Please add -102 to every coordinate number in the rows below, covering only the stretch from the row containing "Lesungen (188, 69)" through the row containing "Dienste verwalten (153, 857)". Write each of those rows out again in full with its new coordinates.

+++ INFORMATION PROVIDED

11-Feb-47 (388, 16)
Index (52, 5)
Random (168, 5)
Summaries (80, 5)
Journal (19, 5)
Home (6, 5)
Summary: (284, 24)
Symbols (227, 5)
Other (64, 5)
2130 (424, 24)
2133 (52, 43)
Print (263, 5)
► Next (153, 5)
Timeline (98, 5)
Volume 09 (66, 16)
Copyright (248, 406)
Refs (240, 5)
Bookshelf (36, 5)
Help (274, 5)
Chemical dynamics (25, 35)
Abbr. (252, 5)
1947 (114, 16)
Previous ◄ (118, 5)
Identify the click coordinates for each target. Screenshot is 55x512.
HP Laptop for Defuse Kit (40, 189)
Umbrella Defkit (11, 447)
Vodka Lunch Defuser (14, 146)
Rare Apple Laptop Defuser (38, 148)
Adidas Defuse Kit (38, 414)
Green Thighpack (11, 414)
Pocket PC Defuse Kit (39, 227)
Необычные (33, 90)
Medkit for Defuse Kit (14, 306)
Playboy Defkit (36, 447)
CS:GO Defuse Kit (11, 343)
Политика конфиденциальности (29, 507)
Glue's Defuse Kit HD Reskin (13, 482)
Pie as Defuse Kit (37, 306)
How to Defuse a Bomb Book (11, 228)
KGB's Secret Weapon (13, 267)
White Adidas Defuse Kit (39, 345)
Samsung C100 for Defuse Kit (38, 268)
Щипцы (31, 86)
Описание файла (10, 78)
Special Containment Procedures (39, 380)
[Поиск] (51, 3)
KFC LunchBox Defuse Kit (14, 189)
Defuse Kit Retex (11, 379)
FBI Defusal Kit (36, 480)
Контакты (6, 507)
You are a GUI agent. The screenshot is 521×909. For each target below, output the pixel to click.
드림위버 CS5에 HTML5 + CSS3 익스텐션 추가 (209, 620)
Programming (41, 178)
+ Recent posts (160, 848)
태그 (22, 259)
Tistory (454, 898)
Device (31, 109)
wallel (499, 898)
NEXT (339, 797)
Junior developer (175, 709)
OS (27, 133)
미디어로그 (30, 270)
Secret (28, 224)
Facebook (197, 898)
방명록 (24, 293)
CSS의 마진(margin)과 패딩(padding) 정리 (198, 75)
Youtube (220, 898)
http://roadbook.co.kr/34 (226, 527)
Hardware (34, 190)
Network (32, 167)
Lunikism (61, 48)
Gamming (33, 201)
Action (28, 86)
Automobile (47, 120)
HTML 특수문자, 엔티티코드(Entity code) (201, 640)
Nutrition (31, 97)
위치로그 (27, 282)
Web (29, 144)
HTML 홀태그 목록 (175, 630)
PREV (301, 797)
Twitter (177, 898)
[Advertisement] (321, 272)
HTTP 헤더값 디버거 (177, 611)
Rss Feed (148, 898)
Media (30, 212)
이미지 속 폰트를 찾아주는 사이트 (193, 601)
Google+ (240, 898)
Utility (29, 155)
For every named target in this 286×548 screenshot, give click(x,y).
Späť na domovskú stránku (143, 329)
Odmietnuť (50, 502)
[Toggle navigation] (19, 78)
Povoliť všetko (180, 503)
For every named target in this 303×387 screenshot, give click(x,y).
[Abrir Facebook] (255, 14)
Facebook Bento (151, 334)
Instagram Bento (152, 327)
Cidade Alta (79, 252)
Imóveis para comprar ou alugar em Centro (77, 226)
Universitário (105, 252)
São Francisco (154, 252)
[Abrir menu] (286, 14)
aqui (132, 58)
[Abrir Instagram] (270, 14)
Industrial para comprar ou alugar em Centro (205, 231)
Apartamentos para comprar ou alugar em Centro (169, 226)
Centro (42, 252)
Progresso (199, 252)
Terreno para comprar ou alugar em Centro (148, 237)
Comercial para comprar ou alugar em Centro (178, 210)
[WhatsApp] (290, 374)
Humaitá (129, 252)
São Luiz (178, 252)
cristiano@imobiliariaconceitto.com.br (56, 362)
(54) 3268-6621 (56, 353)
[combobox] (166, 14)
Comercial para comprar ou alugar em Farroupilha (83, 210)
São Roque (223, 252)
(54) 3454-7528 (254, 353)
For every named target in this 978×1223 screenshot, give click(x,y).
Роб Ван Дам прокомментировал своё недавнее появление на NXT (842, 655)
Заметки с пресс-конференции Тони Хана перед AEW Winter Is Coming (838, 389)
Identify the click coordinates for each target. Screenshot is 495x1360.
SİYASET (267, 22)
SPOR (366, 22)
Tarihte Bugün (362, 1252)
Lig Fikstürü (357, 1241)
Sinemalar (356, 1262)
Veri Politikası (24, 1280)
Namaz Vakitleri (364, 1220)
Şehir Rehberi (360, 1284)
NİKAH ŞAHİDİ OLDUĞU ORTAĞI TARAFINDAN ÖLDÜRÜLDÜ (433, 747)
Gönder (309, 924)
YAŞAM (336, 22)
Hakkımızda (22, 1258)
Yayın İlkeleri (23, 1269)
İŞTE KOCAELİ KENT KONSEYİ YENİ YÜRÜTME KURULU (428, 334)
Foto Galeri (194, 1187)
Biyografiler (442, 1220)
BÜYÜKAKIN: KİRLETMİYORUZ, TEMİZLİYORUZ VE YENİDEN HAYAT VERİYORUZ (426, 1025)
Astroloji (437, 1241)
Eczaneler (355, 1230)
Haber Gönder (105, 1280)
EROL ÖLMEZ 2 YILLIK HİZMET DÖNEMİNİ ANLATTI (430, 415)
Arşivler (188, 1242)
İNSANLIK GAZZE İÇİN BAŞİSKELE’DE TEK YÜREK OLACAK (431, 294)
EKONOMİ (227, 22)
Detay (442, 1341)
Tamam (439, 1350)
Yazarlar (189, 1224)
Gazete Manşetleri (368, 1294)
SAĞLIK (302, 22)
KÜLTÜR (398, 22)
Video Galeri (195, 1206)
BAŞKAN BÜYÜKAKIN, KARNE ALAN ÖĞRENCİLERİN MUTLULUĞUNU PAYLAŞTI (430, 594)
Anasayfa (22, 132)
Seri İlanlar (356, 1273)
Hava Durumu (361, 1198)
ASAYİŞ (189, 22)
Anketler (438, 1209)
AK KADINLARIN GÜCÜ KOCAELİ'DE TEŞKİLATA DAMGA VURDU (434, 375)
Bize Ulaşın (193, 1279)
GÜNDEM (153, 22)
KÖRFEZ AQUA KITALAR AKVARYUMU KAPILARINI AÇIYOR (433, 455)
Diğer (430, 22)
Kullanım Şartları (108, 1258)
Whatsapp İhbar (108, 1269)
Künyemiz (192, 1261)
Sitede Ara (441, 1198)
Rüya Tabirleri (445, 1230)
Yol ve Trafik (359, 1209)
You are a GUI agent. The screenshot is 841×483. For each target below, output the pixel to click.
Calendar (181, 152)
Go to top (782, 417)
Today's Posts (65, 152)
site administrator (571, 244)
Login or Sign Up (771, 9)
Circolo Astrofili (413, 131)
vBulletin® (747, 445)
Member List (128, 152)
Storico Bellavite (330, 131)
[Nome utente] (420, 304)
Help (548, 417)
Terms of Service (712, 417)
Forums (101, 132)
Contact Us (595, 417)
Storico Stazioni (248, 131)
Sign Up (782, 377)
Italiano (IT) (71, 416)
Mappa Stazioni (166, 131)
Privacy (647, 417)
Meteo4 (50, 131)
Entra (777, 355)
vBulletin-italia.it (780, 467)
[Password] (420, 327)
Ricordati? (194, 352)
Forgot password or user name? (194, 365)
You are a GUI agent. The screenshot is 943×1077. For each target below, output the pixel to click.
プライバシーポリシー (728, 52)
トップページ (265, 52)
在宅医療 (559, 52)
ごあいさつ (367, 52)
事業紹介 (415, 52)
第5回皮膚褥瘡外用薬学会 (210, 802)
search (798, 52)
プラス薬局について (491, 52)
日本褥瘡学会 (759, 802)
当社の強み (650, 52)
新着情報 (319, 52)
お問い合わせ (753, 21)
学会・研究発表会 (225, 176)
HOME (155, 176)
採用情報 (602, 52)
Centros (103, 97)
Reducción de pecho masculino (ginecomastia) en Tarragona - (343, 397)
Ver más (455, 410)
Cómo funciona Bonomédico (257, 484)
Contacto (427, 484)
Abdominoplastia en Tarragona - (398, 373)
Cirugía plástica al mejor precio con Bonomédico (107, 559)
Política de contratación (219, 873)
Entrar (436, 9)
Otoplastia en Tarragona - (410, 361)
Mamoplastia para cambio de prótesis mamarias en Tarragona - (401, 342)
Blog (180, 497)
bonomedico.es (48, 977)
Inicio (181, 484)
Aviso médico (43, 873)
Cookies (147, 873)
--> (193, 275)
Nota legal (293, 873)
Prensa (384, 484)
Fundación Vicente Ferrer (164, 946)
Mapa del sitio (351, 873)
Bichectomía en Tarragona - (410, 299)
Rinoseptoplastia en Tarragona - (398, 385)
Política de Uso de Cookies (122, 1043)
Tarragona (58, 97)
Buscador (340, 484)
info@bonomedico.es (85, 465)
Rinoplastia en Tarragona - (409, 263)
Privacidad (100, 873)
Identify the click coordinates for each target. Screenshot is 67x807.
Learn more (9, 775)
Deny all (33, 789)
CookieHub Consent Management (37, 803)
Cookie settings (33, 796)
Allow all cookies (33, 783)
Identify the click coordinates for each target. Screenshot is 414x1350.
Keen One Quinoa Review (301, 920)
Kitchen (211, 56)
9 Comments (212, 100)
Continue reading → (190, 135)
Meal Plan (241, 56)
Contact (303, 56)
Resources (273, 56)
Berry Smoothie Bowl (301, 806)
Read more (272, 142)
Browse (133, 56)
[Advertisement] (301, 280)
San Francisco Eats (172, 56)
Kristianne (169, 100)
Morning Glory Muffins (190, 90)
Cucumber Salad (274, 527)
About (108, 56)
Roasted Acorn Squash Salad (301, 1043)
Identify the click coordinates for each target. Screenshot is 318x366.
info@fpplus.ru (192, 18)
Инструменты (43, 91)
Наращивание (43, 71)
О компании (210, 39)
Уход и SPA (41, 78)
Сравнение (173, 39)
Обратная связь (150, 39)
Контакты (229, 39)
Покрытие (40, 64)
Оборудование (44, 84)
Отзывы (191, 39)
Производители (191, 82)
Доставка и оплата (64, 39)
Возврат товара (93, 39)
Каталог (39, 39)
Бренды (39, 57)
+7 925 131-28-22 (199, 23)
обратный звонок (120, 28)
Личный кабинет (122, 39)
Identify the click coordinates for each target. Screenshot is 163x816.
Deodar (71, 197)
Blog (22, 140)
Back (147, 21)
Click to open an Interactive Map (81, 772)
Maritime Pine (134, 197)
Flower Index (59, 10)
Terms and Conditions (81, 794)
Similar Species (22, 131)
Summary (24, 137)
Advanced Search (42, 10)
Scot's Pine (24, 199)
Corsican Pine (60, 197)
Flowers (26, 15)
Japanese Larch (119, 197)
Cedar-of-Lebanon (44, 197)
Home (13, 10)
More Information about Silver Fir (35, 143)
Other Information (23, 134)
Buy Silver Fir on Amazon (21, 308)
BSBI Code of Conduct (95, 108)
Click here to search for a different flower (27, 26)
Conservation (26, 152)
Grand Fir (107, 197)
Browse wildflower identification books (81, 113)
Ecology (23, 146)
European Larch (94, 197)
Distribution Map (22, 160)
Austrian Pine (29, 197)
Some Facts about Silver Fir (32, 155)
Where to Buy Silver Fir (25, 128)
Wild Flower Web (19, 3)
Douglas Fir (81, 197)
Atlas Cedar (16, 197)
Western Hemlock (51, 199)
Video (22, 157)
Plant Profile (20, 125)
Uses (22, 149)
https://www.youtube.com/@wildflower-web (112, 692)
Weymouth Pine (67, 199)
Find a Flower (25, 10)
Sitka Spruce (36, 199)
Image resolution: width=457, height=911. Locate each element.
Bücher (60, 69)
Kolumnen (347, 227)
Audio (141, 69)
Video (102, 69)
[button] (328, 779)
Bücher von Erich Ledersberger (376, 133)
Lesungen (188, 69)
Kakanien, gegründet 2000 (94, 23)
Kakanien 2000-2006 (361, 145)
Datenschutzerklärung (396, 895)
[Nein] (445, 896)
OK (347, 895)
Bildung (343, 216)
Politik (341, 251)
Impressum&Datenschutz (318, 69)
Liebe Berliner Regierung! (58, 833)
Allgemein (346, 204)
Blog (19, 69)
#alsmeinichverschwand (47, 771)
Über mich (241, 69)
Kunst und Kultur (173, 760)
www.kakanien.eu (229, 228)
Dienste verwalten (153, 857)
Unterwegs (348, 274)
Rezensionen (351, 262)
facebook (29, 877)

++++++

• [ANSWER]:
Lesungen (86, -33)
Kakanien, gegründet 2000 (-8, -79)
Kakanien 2000-2006 (259, 43)
Datenschutzerklärung (294, 793)
[Nein] (343, 794)
OK (245, 793)
Bildung (241, 114)
Politik (239, 149)
Impressum&Datenschutz (216, -33)
Liebe Berliner Regierung! (-44, 731)
Allgemein (244, 102)
Blog (-83, -33)
#alsmeinichverschwand (-55, 669)
Über mich (139, -33)
Kunst und Kultur (71, 658)
www.kakanien.eu (127, 126)
Dienste verwalten (51, 755)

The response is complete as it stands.